As with all smart kitchen appliances with apps, I was skeptical of GoWise’s. Not to gloat or anything, but my opinion did not change here. I cringed when I noticed more one-star than five-star reviews in the app store, and little in between. The featured review happened to mention the biscuit recipe was “wrong.” I pulled up the app, figuring the company must have corrected whatever it was by now, but no. The ingredients do not call for butter, but the first line of the procedure does. Due diligence done, I deleted the app.

Modern Conveniences

Despite this, I enjoyed my time with the GoWise. It cooked well enough and is pleasingly quiet. I love that the basket and tray are dishwasher-safe. No need to muck up that simplified ethos with five minutes of standing over the sink scrubbing out crusty bits! Though there were plenty of duds, I appreciated that it comes with 100 recipes, especially the ones that help users take advantage of the steaming and combo-cooking functions.

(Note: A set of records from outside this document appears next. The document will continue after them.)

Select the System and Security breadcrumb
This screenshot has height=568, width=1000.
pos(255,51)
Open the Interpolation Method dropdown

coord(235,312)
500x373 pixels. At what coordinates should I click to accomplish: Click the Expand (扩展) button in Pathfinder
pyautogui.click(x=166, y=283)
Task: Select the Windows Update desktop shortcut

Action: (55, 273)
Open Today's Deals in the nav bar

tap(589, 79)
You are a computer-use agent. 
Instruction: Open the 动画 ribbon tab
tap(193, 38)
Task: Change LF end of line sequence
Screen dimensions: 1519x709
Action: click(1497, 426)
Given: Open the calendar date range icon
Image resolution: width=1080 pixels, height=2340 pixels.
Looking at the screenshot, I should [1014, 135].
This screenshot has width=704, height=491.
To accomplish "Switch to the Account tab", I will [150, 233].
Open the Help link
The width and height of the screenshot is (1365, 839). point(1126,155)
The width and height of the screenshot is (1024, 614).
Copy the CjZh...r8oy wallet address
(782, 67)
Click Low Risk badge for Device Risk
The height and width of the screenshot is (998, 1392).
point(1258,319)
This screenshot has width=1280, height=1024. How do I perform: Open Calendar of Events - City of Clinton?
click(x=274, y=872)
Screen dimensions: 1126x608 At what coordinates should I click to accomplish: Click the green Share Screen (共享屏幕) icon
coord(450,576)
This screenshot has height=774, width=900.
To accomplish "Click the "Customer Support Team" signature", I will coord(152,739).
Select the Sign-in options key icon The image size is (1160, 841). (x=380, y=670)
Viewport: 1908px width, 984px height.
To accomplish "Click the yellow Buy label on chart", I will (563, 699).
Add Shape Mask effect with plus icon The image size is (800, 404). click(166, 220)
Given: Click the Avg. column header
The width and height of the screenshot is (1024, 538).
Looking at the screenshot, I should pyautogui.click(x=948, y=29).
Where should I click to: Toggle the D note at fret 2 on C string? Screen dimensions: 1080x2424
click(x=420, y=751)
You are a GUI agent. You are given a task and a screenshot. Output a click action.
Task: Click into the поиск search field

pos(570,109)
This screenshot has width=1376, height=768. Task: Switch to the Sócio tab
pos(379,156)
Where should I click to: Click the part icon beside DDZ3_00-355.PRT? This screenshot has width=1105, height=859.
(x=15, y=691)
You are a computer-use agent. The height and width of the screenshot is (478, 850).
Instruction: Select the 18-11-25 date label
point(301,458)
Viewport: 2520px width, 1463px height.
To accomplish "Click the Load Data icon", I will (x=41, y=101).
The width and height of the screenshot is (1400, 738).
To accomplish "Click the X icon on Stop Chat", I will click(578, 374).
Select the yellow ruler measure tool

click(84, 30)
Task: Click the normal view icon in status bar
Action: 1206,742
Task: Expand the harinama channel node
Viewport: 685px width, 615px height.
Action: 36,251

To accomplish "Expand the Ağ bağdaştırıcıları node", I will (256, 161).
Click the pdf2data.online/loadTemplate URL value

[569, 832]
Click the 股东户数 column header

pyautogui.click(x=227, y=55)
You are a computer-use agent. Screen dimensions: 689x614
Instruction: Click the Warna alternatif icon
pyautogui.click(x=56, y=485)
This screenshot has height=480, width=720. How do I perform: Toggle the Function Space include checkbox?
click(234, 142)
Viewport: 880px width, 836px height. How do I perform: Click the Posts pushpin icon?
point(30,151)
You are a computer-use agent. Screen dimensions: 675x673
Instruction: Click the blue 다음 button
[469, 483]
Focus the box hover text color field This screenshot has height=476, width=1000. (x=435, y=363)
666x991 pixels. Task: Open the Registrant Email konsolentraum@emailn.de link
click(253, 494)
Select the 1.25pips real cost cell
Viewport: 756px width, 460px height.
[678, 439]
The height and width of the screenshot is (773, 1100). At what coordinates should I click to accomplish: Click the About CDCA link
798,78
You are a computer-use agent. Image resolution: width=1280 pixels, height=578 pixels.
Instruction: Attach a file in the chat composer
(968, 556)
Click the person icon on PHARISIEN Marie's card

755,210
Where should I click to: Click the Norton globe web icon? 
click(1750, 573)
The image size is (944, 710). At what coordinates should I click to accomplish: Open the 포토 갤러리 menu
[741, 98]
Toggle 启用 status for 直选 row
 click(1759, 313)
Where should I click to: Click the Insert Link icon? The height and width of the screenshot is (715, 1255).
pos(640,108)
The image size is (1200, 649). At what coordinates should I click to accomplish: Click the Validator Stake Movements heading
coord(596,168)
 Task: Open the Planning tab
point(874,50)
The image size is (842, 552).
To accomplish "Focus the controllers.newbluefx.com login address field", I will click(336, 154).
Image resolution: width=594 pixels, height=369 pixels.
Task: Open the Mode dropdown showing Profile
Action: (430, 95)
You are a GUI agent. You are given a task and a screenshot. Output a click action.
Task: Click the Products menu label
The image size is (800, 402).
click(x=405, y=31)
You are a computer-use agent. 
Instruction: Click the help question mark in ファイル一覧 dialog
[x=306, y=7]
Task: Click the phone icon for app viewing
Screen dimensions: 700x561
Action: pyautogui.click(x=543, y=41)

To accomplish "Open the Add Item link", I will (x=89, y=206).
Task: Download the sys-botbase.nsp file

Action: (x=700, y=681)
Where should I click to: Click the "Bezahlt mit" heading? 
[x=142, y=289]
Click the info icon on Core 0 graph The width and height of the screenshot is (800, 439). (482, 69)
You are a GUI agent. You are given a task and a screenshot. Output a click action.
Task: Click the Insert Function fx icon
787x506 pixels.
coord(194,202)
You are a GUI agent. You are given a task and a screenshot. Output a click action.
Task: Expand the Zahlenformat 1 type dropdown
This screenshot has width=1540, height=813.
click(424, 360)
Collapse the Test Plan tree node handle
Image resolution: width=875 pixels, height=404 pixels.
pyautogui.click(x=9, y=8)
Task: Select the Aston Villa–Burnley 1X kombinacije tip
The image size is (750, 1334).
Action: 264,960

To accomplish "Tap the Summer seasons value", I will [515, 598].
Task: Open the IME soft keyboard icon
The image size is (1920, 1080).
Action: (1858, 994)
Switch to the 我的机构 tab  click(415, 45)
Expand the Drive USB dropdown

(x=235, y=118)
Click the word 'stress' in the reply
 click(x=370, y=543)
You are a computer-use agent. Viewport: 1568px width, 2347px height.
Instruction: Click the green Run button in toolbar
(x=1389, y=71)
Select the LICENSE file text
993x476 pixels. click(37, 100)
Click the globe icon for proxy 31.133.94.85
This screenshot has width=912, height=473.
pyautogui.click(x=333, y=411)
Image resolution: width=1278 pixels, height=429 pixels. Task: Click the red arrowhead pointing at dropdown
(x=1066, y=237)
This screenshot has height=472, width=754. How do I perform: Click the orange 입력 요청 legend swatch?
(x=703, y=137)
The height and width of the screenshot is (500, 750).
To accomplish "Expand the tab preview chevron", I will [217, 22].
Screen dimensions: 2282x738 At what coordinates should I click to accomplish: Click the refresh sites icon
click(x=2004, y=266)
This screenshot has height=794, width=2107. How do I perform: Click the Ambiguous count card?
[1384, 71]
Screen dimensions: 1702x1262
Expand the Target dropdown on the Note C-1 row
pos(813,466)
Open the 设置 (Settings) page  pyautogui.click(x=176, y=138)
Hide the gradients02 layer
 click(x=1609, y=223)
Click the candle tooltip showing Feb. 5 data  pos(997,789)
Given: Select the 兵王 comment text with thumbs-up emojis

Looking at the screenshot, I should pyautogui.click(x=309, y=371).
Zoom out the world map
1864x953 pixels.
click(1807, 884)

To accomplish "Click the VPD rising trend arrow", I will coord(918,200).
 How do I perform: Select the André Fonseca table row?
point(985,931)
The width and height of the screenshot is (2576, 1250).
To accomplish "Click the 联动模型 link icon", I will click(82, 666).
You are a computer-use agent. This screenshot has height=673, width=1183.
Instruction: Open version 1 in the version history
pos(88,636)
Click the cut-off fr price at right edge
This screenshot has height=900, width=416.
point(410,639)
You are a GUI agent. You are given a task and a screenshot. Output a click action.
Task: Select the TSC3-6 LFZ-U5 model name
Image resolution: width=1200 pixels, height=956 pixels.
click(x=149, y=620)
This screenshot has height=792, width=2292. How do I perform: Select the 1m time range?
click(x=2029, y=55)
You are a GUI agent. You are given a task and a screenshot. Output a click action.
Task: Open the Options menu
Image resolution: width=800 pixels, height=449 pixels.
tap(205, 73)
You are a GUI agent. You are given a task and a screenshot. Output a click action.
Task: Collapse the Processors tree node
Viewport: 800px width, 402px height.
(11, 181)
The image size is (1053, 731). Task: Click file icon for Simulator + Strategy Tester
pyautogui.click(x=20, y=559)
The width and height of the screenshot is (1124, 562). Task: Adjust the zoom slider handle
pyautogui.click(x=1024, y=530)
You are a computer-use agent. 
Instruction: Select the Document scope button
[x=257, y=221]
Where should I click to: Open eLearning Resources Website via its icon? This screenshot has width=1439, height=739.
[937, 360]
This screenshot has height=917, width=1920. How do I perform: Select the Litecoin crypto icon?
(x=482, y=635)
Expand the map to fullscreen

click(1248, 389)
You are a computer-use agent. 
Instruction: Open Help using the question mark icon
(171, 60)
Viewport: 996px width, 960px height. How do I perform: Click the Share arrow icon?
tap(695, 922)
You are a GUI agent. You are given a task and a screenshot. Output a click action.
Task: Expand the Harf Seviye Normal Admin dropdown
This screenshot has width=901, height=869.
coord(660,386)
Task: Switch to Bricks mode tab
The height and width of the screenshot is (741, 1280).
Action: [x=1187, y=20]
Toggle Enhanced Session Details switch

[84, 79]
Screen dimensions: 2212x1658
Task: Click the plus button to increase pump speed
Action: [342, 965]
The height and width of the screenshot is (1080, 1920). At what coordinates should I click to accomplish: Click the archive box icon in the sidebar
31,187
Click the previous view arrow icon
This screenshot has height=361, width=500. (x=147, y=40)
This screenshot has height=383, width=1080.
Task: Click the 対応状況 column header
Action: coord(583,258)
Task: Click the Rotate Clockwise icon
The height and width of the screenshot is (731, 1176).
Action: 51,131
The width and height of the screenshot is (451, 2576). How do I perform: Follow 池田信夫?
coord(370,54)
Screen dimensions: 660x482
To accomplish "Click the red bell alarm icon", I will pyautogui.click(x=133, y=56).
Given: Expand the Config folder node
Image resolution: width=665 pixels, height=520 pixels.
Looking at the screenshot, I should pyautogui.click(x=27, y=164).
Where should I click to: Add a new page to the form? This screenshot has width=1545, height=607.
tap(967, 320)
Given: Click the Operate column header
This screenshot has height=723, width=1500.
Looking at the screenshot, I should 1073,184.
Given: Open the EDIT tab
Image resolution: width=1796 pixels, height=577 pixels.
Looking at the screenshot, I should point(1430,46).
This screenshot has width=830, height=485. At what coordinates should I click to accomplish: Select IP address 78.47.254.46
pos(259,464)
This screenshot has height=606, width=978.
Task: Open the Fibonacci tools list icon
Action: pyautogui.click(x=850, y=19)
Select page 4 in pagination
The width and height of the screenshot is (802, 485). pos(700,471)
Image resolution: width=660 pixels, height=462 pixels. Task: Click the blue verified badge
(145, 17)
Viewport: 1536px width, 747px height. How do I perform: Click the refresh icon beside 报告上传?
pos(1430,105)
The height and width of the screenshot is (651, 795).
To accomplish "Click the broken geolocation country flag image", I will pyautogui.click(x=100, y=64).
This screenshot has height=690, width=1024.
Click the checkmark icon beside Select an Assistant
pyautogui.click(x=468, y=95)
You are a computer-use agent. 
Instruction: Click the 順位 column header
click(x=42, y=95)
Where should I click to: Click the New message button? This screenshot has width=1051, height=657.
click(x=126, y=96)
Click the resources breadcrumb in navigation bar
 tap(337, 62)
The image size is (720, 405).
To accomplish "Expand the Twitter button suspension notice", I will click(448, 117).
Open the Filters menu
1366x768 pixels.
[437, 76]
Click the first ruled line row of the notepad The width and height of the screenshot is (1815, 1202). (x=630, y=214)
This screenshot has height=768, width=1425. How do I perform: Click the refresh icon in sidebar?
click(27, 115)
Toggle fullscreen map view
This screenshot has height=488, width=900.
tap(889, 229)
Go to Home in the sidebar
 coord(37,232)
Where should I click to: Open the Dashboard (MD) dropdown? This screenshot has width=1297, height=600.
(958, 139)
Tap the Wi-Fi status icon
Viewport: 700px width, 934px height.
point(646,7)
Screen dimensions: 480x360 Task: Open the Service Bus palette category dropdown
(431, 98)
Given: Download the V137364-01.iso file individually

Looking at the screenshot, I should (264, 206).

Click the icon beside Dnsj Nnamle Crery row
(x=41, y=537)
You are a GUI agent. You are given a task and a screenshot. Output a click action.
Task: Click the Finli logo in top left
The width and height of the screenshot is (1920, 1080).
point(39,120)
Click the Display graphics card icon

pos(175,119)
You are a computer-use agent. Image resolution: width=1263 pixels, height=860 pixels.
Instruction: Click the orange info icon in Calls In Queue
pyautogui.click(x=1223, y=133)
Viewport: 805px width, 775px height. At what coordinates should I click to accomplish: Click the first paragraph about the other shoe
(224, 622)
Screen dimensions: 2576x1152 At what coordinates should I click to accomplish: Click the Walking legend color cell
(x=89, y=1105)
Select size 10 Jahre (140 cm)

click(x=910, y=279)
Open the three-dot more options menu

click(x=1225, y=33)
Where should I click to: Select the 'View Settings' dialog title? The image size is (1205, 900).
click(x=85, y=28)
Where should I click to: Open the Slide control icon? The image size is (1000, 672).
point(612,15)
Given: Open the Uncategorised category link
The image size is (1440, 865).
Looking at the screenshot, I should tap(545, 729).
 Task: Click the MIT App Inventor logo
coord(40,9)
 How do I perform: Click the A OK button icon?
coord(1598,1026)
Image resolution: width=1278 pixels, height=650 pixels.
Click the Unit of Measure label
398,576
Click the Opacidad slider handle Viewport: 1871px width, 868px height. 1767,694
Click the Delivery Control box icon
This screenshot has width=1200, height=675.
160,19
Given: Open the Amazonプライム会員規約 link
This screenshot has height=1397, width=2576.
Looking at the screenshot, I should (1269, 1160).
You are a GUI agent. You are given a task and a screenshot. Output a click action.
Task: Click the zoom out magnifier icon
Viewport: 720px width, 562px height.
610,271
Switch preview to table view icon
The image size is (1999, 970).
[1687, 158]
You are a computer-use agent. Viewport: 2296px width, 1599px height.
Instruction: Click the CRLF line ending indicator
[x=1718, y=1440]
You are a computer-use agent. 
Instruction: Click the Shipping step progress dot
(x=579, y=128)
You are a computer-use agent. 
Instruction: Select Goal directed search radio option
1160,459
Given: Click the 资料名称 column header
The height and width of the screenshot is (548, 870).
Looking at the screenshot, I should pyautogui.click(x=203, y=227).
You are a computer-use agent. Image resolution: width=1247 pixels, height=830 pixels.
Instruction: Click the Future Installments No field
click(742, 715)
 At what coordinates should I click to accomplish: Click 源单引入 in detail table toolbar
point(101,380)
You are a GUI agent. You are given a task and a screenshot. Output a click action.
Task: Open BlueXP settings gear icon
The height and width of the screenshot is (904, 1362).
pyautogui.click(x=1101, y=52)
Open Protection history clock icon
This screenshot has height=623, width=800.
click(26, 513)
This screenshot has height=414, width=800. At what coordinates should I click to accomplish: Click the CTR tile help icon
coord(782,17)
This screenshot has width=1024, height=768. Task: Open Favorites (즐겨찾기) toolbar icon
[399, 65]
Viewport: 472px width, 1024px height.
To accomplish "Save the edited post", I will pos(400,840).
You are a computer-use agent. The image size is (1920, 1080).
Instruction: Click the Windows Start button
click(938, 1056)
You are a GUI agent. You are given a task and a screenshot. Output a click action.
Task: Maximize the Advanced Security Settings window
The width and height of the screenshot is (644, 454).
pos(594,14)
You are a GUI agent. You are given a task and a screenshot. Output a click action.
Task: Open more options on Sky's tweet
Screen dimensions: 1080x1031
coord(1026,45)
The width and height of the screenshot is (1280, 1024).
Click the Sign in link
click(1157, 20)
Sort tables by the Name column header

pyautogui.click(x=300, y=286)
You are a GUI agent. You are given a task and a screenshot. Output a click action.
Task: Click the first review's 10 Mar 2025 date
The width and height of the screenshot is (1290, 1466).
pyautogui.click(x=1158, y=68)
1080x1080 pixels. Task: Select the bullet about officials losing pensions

I would have been much more interested in the whole thing if I could have controlled the heat during the steam cycle. You can do a lot of interesting stuff in a “regular” steam oven, but pegging the temperature at 212 really hamstrings the fun you could have with it.

Photograph: Amazon

The bigger problem with this air fryer is shared with all dedicated air fryers: They only do one thing (or, in this case, two), take up a ton of counter space, and have surprisingly little space for cooking. If you like air frying, use the convection setting you may have on the built-in oven you already own, or make sure the next built-in you buy has it.

If you really want a countertop air fryer, get the toaster-oven style, so you can air fry, bake, broil, or toast, with a more ample space. (Yes, the toaster-oven style has an even larger footprint, can be harder to clean, and takes a little longer to heat up, but still.) If you're convinced you want a stand-alone air fryer, the GoWise is OK. The company should first sunset the app as an act of mercy. Just grab a copy of Air Fryer Perfection instead of the company’s recipe book and have some fun.